§ **Aufgabenstellung**
Welchen Wert erreicht das Energiewende-Barometer laut dem Text über die Energieprobleme der Unternehmen aktuell über alle Branchen hinweg?

§ **Lesetext**
○ ○ ○ ○ ○ ○ ○
Energieprobleme verfestigen Abwanderungstendenzen

von Hubert Hunscheidt

Das zeigt das bundesweite IHK-Energiewende-Barometer 2024. Mit der Erhebung bildet die Deutsche Industrie- und Handelskammer (DIHK) seit 2012 die Einschätzungen von rund 3.300 Unternehmen aus der Breite der deutschen Wirtschaft ab.

Demnach verfestigt sich vor allem der Abwanderungstrend bei den Industrieunternehmen: Aktuell erwägen vier von zehn Industriebetrieben, ihre Produktion am Standort Deutschland wegen der Energiesituation einzuschränken oder ins Ausland zu verlagern. Bei den Industrieunternehmen mit mehr als 500 Mitarbeitern denken inzwischen sogar mehr als die Hälfte darüber nach.

Beschädigtes Vertrauen vor allem in der Industrie

"Das Vertrauen der deutschen Wirtschaft in die Energiepolitik ist stark beschädigt", fasst der stellvertretende DIHK-Hauptgeschäftsführer Achim Dercks die Ergebnisse zusammen. "Der Politik ist es bisher nicht gelungen, den Unternehmen eine Perspektive für eine zuverlässige und bezahlbare Energieversorgung aufzuzeigen." Das gelte insbesondere für die Industrie. Dercks: "Während in den Jahren vor 2023 viele Unternehmen auch Chancen in der Energiewende für den eigenen Betrieb sahen, überwiegen zuletzt aus ihrer Sicht deutlich die Risiken."

Barometerwert bei minus 20

Die zentrale Frage des Energiewende-Barometers lautet "Wie beurteilen Sie die Auswirkungen der Energiewende auf die Wettbewerbsfähigkeit Ihres Unternehmens?" Auf einer Skala von minus 100 für "sehr negativ" bis plus 100 für "sehr positiv" ergibt sich aktuell über alle Branchen hinweg ein Wert von minus 20.

Das ist der zweitschlechteste Wert in der Geschichte des Energiewende-Barometers. Nur 2023 lag der Wert mit minus 27 noch niedriger. In den ersten zehn Jahren seit der ersten Erhebung im Jahr 2012 hatte sich der Stimmungswert immer in der Bandbreite zwischen plus 1 und minus 13 bewegt.
○ ○ ○ ○ ○ ○ ○
§ **Vorliegende Datensätze**

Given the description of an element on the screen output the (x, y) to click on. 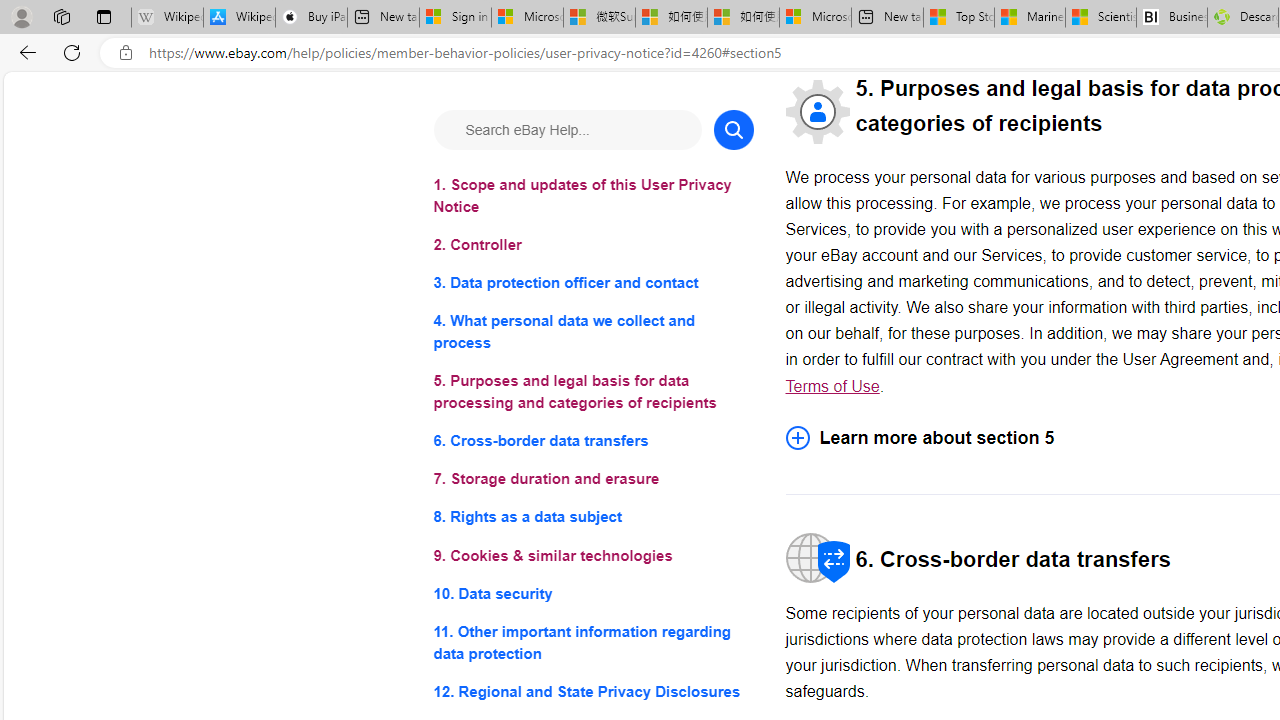
Marine life - MSN (1029, 17)
1. Scope and updates of this User Privacy Notice (592, 196)
12. Regional and State Privacy Disclosures (592, 690)
7. Storage duration and erasure (592, 479)
Microsoft account | Account Checkup (815, 17)
2. Controller (592, 245)
7. Storage duration and erasure (592, 479)
6. Cross-border data transfers (592, 440)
○ ○ ○ ○ ○ ○ ○
§ **Lösung der Aufgabe**
Der aktuelle Wert liegt über alle Branchen hinweg bei minus 20.